Well, there is an old English adage that says “Strike while the iron is hot”. Well if you are a real estate buyer, a property seeker then you should follow this new adage “Strike when the market is cold”. The real estate market is definitely the coldest in many many years. Yes, if you have been a fence-sitter like many other buyers waiting for a good time to buy, the time is right as per the experts who have been tracking the property sales trajectory of the Indian market. Their verdict is that you should wait no more as prices in Top 8 Cities have declined sharply.
There has been a substantial average decrease of 14% year on year in the ticket size of new launches in India and there are myriad factors those have caused this to happen.
The real estate market has been sluggish for the better part of last year and definitely for the most part of this New Year. The reasons have been plenty including spiraling costs of land, raw materials, labor, permissions, etc. However with the demonetization taking place, a lot of black money that was being circulated in the real estate industry has been stifled resulting in a slow down too.
One important point to note is that even before demonetization took place, the property market was very slow. In fact after the interest rate reductions from banks and multiple steps taken by real estate developers to ensure a fair ground to encourage buyers to come forward and buy real estate once again.
One of the main factors affecting the sales of real estate in India is the massive price mismatch. There is always an organic and perennial demand for residential housing in India and it is but natural that real estate developers are also relooking at their strategies to create better value for home buyers.

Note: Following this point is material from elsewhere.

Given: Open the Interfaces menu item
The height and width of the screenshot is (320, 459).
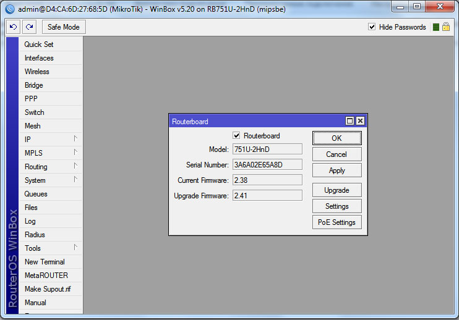Looking at the screenshot, I should [x=39, y=58].
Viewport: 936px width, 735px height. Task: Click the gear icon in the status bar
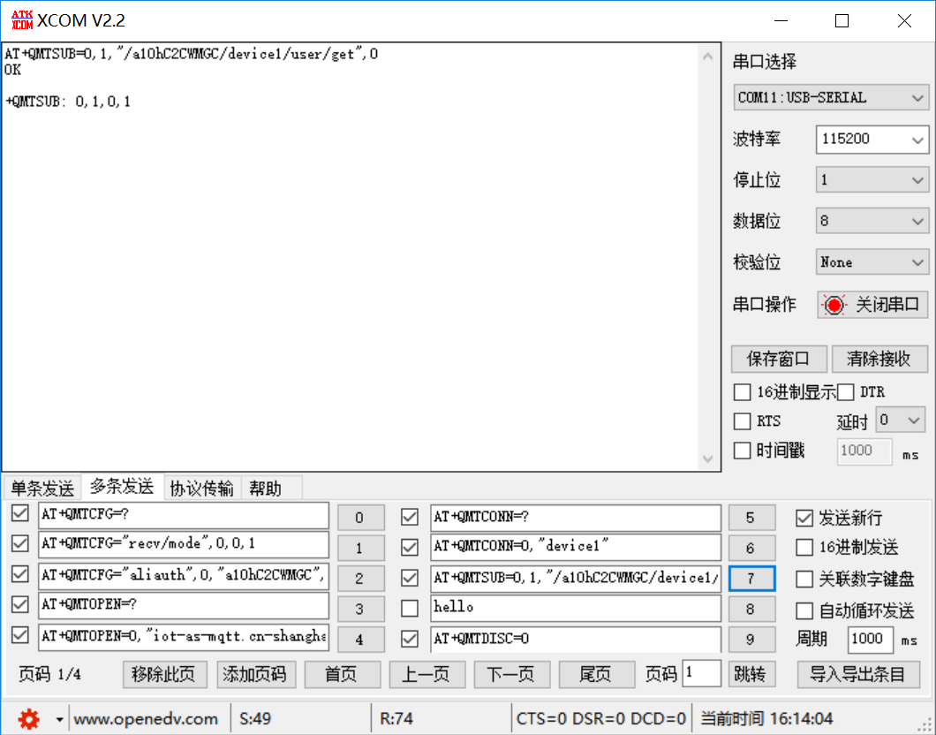pos(27,719)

Many developers are now revising their market strategies, reducing effective cost of their property and restricting new launches to reduce their inventory. In the majority of the cities covered by Cushman & Wakefield, developers have sought to rationalize ticket sizes, especially in the high-end and luxury segments that have been hit the most.

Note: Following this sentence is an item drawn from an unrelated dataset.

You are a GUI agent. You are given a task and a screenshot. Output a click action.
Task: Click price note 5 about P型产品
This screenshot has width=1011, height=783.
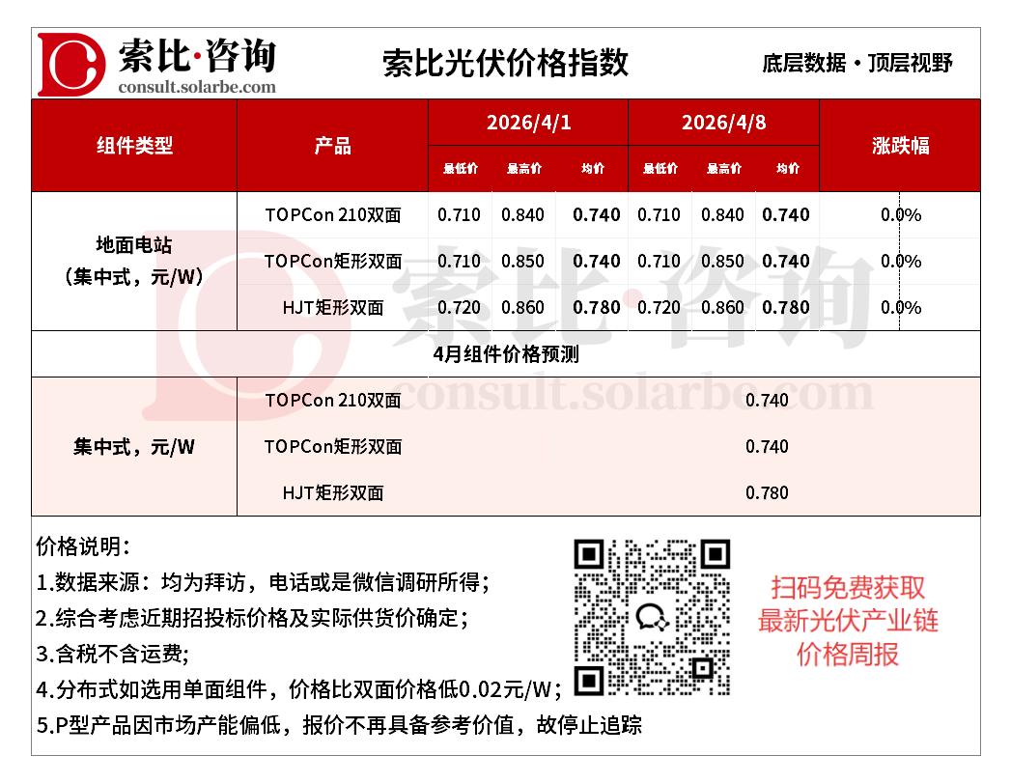(339, 725)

Further, the prices of new units may also see some changes this year, as many developers are seeking to lower effective ownership costs and enhance affordability by either offering attractive discounts or constructing smaller units.
With the developers getting a lot of encouragement from the Government and due to a massive demand, budget homes is the new buzz phrase in the realty market. You can feel the vibe in the air with the budget home campaigns that developers are running across various media. Reals estate developers have shifted their focus to actual buyers and end users instead of hardcore investors and traders whose main business was to put in a part amount and flip properties at a higher price. Those kinds of short term investors and those kinds of short term property investments have become extremely rare in the current market.

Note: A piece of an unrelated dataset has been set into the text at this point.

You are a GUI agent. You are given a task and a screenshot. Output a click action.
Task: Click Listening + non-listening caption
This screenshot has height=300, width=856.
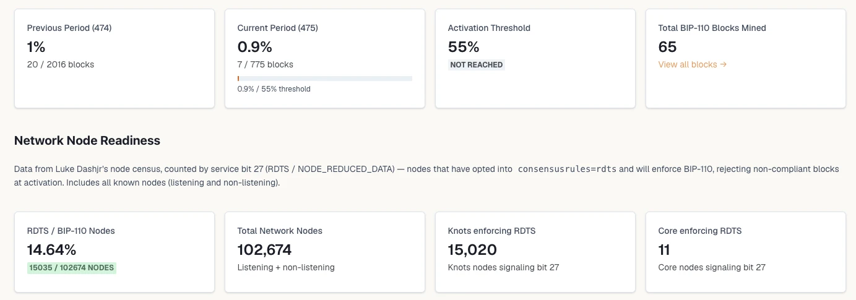tap(286, 267)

This is great for the end user as the developer and the banks are doing their best to make his life easy. The real users and actual buyers will definitely bring in a lot of sense and balance to this real estate industry going forward.
Many property developers have deferred their new launches as there is a lot of uncertainty in the market with regard to the real-estate regulator and the RERA laws that will come into place soon.
Mirroring the mood of the real estate market, one can see that the total number of new housing units declined during the year by 11% to about 113,000 units. Of this, the middle-income housing segment accounted for 56% of the total unit launches, followed by value housing at 32%, with the number of units in the segment increasing 22% to more than 36,300 units. The high-end segment, on the other hand, was hit the most, with new launches almost halving to 12,000 units during the year.
As of now as per a top property developer, the residential sales market is frozen with almost zero movement.
Therefore in most of the new property projects that have already been launched and where units remain unsold, developers are offering discounts, freebies and customized payment plans to potential buyers and these “positive” plans will continue for a while, until the markets can find a balance.
It is therefore prudent as a buyer to go in for that property purchase now as once the sales pendulum swings in favor of the developers; they might cease to be so generous.